For the logistics and transportation industry, the world moved on two very sharply different tracks in 2005 - one showing off the logistics industry at its very best and the other demonstrating the steep challenges businesses face in keeping goods flowing and ensuring that supply chains fulfill larger missions without stumbling over roadblocks along the way.

The wide division in 2005 was between what private industry delivered through logistics and what government did not.

The clouds over supply chains in 2005 formed the year before, when an economic resurgence ran right up against a transportation capacity crisis that sent logistics managers scrambling for new strategies.

But the year began with unimaginable tragedy as extent of the South Asian tsunami at the end of 2004 became clear, with more than 200,000 lives lost and civilization seemingly wiped away in moments.

Yet this sorrow unseen in modern times also showed logistics at its very best. With many millions of people facing starvation and disease, logistics operators from around the globe not only brought in supplies but also tasked hundreds of workers to set up logistics centers across the sprawling disaster zone, creating rapid and efficient pipelines for relief that helped the region avoid even greater suffering.

In the commercial world, shippers responded last year to the problems of 2004 by undertaking a massive reconfiguration of supply chains in North America.

Container ships famously stacked up off the Port of Long Beach the year before were sent on new routes across the West Coast and through the Panama Canal to the East Coast. At the same time, new distribution centers were planned, built or expanded in the Southeast, the Midwest and other points to handle shipments moving on new pathways to final destinations. The rails may have taken new heat for some service issues, but the new hires and new strategies largely paid off in clear track. With backlogs finally cleared, the ports in Southern California set up a more permanent solution by implementing changes such as PierPass and set up new plans to clear the docks and keep an import-driven economy moving.

In fact, for shippers, their logistics providers and transport carriers, it was a year of exhilarating accomplishment - unless they counted on Washington.

From Congress to the battered shorelines of the U.S. Gulf region, the government in 2005 failed to deliver.

The collapse in the response of Hurricanes Katrina and Wilma was terrible enough but what they said about the nation's readiness to respond to disaster four years after the September 11 terror attacks was shameful.

Congress finally delivered a highway bill but it was two years late and the politics of it made the transportation world's top spending plan an object of ridicule.
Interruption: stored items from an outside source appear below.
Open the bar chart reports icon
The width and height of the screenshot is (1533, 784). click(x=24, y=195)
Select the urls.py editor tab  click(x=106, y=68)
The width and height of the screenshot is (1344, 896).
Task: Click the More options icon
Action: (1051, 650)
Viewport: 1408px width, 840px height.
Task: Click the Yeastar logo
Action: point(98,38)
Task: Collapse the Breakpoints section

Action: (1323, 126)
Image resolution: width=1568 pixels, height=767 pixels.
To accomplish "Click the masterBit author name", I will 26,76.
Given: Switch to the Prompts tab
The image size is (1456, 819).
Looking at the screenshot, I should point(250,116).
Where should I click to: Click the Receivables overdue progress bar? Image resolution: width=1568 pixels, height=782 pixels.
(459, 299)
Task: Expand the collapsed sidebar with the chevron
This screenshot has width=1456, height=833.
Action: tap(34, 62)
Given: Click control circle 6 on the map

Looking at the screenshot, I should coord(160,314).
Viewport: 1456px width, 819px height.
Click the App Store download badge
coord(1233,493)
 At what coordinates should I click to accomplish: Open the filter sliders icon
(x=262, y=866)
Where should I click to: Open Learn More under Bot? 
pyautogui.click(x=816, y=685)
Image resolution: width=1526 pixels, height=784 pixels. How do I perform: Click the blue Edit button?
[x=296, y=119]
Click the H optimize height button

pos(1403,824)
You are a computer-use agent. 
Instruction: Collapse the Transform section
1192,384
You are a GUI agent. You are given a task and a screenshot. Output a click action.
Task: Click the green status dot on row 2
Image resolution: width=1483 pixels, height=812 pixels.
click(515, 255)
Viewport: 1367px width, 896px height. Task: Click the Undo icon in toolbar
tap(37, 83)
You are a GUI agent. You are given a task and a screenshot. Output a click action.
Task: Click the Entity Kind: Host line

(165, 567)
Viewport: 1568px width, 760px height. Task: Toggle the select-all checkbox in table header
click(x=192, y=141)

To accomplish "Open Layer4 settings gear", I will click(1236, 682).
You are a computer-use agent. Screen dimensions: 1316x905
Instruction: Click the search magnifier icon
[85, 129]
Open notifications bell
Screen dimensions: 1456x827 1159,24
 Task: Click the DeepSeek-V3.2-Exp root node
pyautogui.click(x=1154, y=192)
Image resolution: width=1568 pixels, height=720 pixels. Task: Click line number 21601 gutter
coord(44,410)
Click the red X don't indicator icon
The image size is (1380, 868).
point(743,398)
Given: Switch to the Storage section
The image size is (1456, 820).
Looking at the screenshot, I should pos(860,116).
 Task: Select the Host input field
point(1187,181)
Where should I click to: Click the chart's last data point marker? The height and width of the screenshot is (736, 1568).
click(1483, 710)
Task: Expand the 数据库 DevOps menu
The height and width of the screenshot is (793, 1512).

Moreover, the bill itself lacked the backing needed for important freight projects and it offered nothing whatsoever for intermodal connectors.

That supply chain managers could deliver so much in 2005 is a testament to their skills and attention to solving the problems of 2004. That the government delivered so little foretells the sort of flexibility and creativity those logistics managers will have to bring to supply chains in 2006 and after.